# PROBLEM
If a record holds a picture, please leave the picture out and copy the rest of the record exactly.

# EXTRACTED DATA
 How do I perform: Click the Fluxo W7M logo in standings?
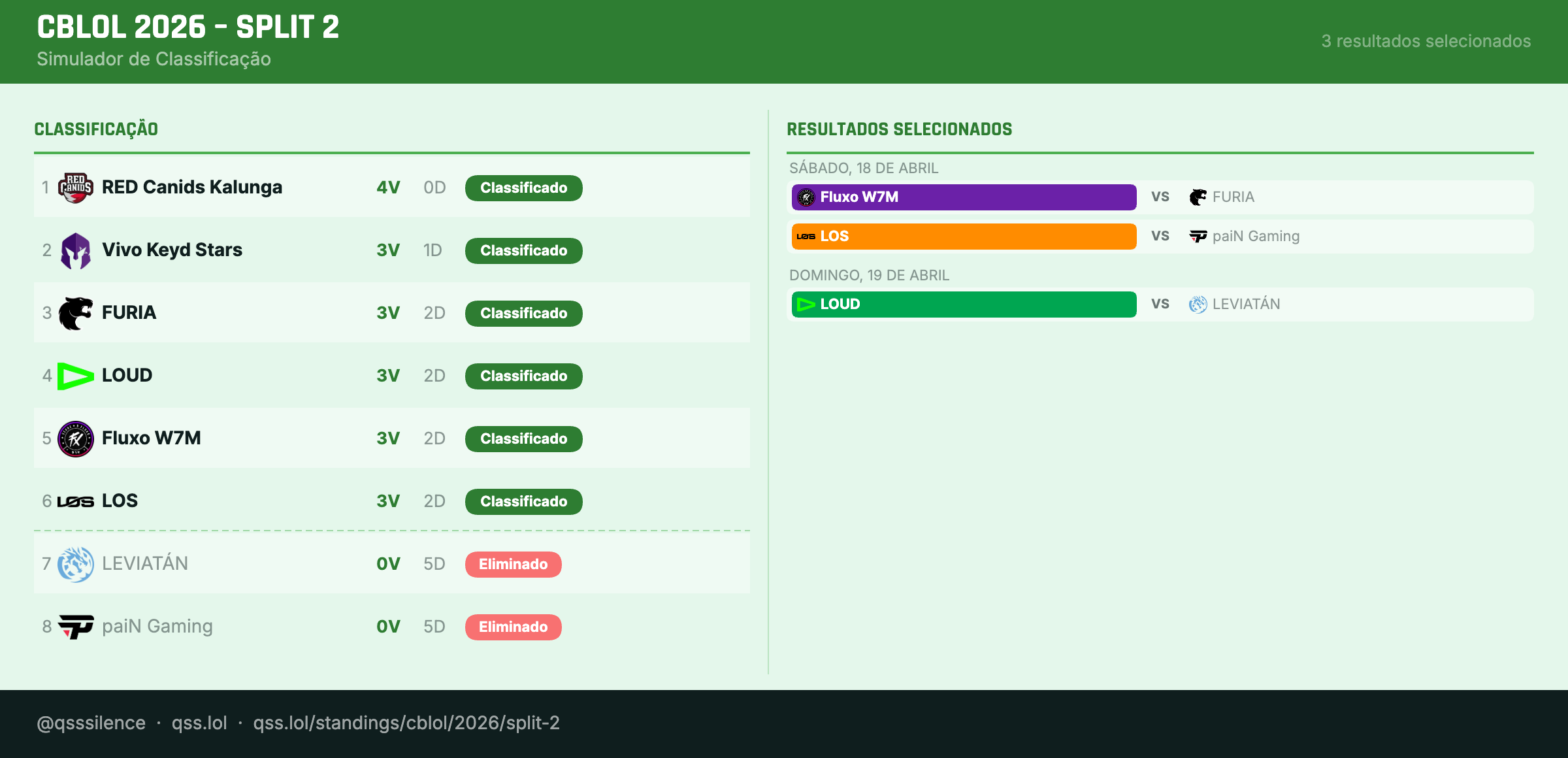[76, 438]
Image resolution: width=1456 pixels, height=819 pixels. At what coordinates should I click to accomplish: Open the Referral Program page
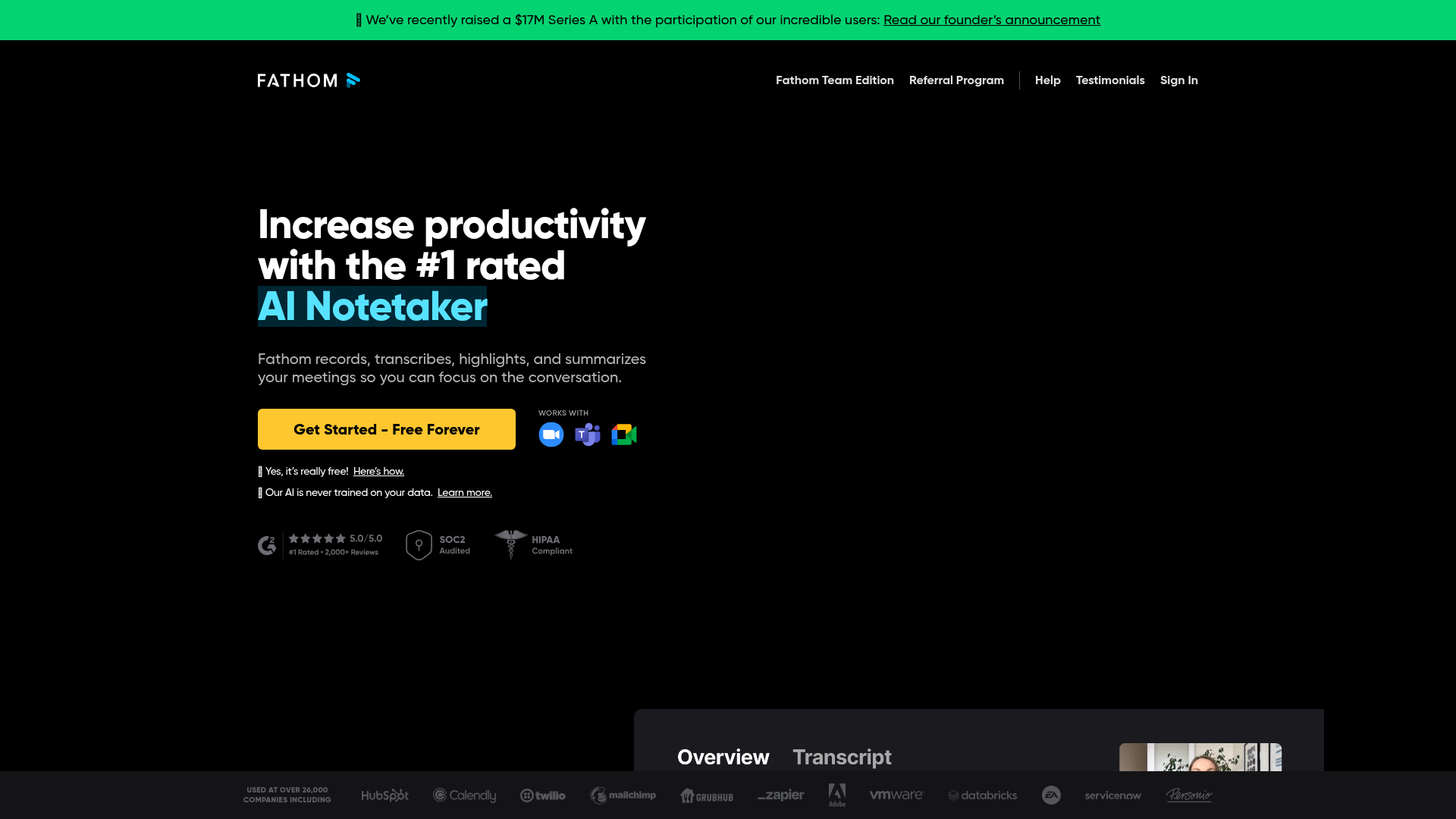(x=956, y=80)
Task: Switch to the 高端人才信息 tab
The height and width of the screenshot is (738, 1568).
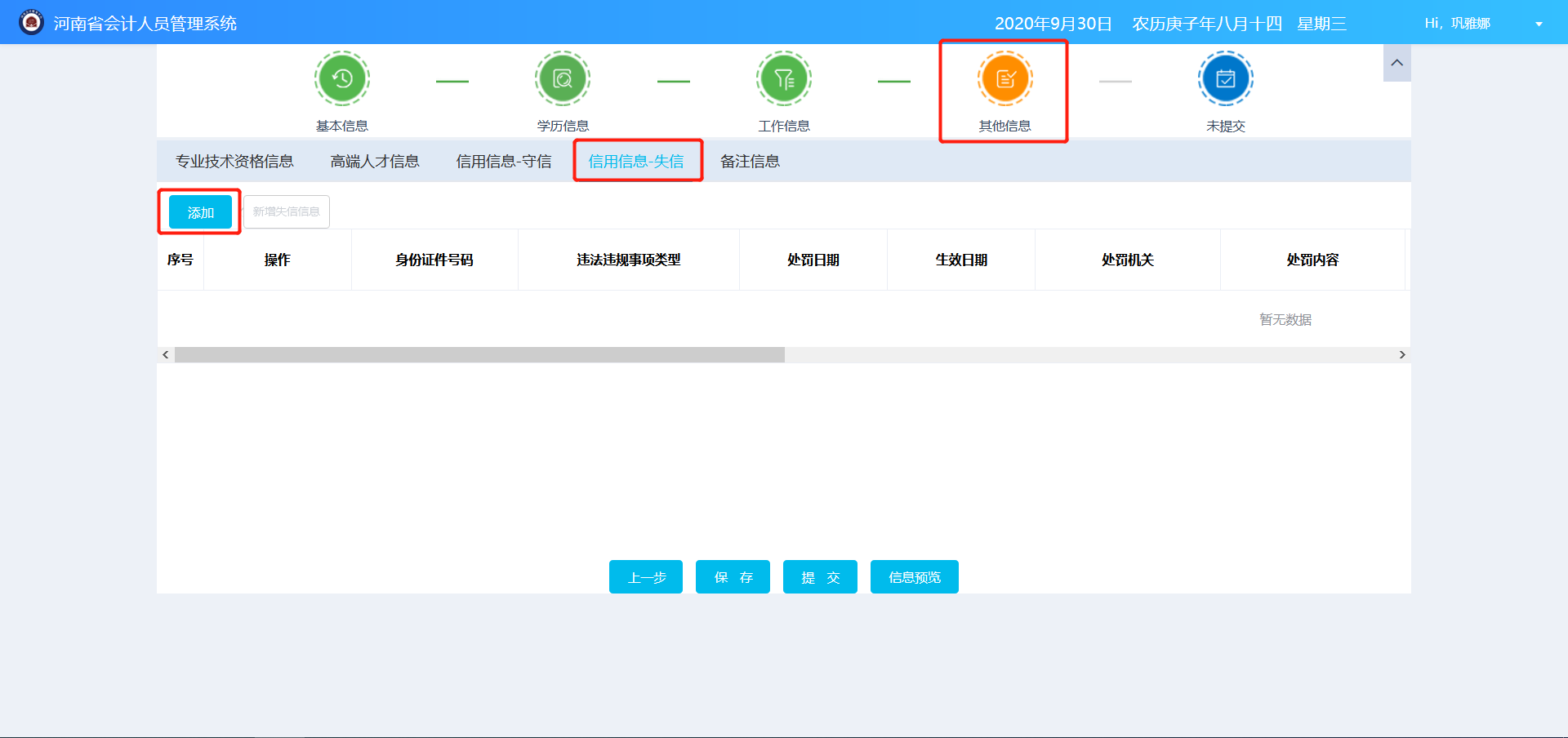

# WRITTEN SOLUTION
 How do I perform: Click the Fluxo W7M logo in standings?
[76, 438]
Image resolution: width=1456 pixels, height=819 pixels. At what coordinates should I click to accomplish: Open the Referral Program page
(x=956, y=80)
Task: Switch to the 高端人才信息 tab
The height and width of the screenshot is (738, 1568).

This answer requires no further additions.